I‘m crying for Gaza (again),
I’m crying because 1000 children die each day without access to safe water,
I’m crying because the Earth’s living systems are collapsing and nature on our amazing planet is dying,
I’m crying because people stopped striking on Fridays.
In 2010 I enjoyed healthy debates about climate change on the Guardian comment section. The world used to make sense.
I’m crying because some people want to have more than 999 million.
I’m crying because I don’t know what more I can do.
I’m crying because someone in my circle of friends dedicates her life to encouraging unsustainable travel. She wears smart clothes. I look scruffy, and I never tell her what I think. I worry I might break her, but the truth is the things she does break me a little bit.
I’m crying because I’ve been awake since 5:45 this morning with both my children. My worried 10 year old set an alarm to study long division for an exam today. (We decided to really try and do school after the trip last year).
How do I stop crying?
I find joy in the joyful things we still have left, (and people’s faces)
I work in service to life on our planet,
I ground myself connecting to nature and the beautiful permaculture community around me,
I pay attention to wilding projects,
I think about the Idles album “Joy as an act of resistance”
I don’t feel like crying any more.
Now I go to work.
– connecting with syntropic agriculture networks and a meeting with the head of the organisation about funding in November.
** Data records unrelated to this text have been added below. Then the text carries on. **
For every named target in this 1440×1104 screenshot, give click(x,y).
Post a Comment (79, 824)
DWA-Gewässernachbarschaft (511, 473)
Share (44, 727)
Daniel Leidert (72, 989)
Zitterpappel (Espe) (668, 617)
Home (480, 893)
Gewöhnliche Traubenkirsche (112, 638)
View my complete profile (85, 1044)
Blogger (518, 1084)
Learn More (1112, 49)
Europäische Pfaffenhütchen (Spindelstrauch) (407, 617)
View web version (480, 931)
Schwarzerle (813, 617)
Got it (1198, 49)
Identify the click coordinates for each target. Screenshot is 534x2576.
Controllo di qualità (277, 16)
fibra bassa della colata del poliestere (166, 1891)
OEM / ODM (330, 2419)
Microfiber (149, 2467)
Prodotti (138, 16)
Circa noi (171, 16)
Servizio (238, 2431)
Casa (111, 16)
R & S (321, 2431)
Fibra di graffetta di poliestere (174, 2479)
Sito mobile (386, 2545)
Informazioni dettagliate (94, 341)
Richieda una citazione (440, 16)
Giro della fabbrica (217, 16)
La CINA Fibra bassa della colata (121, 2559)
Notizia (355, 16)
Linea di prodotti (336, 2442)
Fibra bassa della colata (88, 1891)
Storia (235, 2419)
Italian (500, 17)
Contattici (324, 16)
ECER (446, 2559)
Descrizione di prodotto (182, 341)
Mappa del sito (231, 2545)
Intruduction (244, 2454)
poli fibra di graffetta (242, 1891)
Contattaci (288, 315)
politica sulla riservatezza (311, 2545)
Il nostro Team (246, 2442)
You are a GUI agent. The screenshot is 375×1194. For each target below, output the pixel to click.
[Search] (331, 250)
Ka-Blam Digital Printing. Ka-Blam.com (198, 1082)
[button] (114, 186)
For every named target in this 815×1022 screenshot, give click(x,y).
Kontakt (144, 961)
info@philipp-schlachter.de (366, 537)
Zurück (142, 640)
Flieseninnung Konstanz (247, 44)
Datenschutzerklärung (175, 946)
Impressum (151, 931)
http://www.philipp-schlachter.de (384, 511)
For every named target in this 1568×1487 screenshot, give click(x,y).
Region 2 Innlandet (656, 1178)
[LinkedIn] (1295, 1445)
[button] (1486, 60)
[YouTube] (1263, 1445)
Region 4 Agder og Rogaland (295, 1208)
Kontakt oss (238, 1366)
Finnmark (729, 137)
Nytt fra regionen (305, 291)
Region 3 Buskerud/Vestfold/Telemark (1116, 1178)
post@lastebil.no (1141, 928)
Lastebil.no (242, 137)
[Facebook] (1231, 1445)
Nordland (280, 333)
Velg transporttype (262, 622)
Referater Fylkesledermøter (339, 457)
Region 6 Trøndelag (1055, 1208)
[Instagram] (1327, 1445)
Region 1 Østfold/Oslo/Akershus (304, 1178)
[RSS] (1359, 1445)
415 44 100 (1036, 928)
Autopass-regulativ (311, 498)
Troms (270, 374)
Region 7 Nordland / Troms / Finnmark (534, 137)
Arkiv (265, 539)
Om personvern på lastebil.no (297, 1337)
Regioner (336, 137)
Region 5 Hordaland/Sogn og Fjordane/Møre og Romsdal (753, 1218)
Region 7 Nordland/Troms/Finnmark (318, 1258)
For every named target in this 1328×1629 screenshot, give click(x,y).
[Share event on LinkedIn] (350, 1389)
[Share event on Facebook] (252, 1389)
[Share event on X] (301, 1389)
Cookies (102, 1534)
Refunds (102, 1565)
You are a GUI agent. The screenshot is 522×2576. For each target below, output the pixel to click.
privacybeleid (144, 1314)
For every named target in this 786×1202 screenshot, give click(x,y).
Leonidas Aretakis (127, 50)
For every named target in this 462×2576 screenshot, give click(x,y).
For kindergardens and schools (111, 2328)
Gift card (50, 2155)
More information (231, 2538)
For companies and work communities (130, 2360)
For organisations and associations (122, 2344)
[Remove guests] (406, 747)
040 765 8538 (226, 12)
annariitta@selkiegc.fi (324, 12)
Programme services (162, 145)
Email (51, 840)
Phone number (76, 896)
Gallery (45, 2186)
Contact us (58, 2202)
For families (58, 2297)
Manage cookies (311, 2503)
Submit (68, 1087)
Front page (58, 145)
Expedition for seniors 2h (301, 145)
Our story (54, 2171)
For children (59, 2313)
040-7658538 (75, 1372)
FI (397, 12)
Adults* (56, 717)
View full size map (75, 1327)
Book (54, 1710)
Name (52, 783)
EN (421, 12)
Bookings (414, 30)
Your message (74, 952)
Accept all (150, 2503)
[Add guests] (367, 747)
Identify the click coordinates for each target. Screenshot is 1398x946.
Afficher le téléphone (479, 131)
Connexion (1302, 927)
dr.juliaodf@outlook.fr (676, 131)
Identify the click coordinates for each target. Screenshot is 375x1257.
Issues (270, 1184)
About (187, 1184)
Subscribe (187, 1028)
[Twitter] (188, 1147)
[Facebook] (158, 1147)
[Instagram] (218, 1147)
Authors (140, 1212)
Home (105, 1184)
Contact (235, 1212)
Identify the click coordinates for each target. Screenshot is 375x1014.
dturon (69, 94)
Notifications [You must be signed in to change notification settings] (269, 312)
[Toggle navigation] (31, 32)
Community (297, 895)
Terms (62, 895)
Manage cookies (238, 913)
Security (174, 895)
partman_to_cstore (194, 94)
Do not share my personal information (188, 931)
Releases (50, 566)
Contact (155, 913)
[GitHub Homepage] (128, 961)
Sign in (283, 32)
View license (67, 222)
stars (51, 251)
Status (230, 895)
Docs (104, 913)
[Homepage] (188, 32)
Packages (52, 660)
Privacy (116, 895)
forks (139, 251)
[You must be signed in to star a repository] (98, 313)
– Confirming some awesome experts for a design session in November
– Connecting with Regen Hub and opportunities for more networking around funded living labs and pilot projects.
– Going back through the resources we created 2019 – 2024
Inspiring conversations with Maia – one of my first permaculture teachers in 2014. I visited projects in her region in Italy on the trip and hope to visit again – before and during the planned 2026 International Permaculture event for women. We also talked about the ideas for sharing my design of the big Europe trip – I’m still hoping Looby will publish the story about that!
I took the children up to WildLab Permaculture farm on Saturday to get them out of the city and spend more time with JB and Ali
Well accounting and the mega-spreadsheet is still where I’m investing lots of time. But maybe when I get to the end I’ll find we have enought to buy a strimmer! Or at least a visor so I don’t have to wear those stupid goggles any more.
The website seems to have stabled at “a few glitches every week” so I’ll come back to that later.